I think I had just entered the first grade when this boy I didn’t know came up to me nearing the end of recess; “you know there’s no Santa Claus” he proclaimed. How could he say such a thing? Of course I didn’t believe him. Then, tauntingly, he told me parents buy all those gifts for their kids. Laughing at my stunned face, making fun of my clear disappointment, I felt betrayed by him, mostly, for stealing the enchantment. I remember thinking couldn’t he have waited a few years??? I wanted to hold on to the magic.
My parents each had rich family cultural traditions and sharing them during the Christmas holidays took much effort on their part. I, appreciating all the coordinating now as an adult, more than ever.
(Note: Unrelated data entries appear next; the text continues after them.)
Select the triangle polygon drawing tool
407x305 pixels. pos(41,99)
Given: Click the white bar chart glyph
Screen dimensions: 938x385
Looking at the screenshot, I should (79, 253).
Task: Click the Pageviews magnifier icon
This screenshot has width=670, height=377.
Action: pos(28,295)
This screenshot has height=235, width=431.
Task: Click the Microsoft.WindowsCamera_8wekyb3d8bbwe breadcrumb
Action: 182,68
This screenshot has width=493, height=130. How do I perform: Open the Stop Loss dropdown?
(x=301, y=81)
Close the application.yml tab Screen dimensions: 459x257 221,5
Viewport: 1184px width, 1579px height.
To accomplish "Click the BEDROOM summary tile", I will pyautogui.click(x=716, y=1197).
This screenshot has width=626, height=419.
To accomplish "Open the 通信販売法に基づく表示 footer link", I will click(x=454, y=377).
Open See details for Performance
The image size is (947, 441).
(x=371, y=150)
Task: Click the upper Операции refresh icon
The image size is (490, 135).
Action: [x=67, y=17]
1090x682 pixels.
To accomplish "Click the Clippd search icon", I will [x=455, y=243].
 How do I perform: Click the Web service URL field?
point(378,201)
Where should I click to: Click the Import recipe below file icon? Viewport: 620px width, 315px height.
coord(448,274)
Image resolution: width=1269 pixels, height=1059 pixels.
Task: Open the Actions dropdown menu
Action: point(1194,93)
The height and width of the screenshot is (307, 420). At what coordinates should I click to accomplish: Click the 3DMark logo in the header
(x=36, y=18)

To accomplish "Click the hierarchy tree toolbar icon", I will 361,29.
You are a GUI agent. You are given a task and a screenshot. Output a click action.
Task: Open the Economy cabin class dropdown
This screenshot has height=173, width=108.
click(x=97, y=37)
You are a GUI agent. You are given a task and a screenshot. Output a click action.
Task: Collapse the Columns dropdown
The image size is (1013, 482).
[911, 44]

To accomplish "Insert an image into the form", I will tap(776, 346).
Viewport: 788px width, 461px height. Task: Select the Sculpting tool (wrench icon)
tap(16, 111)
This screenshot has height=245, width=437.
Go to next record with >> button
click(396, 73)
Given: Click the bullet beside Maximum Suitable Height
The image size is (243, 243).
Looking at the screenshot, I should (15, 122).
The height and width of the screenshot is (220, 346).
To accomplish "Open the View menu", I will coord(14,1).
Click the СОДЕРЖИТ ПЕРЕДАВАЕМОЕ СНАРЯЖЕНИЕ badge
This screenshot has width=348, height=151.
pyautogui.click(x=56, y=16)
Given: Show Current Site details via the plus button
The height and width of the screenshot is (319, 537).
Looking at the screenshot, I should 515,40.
Every year my sister and I had three Christmas traditions to enjoy. Christmas Eve with my Dad’s Mexican side of the family. Homemade tamales, and, the best part, staying up late past our bedtime. After all, Saint Nick had to bless the gifts first before we could open them. To this day, no presents are opened until after mid-night on December 24th, after the Blessing of course.
Before all us sleepy kids were allowed to open gifts, it was a festive party. Sometimes we’d even roll up the carpet and dance on the hard wood floor. Around 1960, the year the Twist became the rage, we were all learning it and doing this new dance craze. I had to Twist the best, hardest & fastest. I hadn’t realized I had gotten out of control until my Aunt Queta said “look! you can’t even see Karen’s face”. Then as we settled down to watch each gift revealed, the anticipation at it’s height, my Father would insists my sister & I sing Silent Night for my Grandma Frances, her favorite Christmas carol. Now, a tender memory.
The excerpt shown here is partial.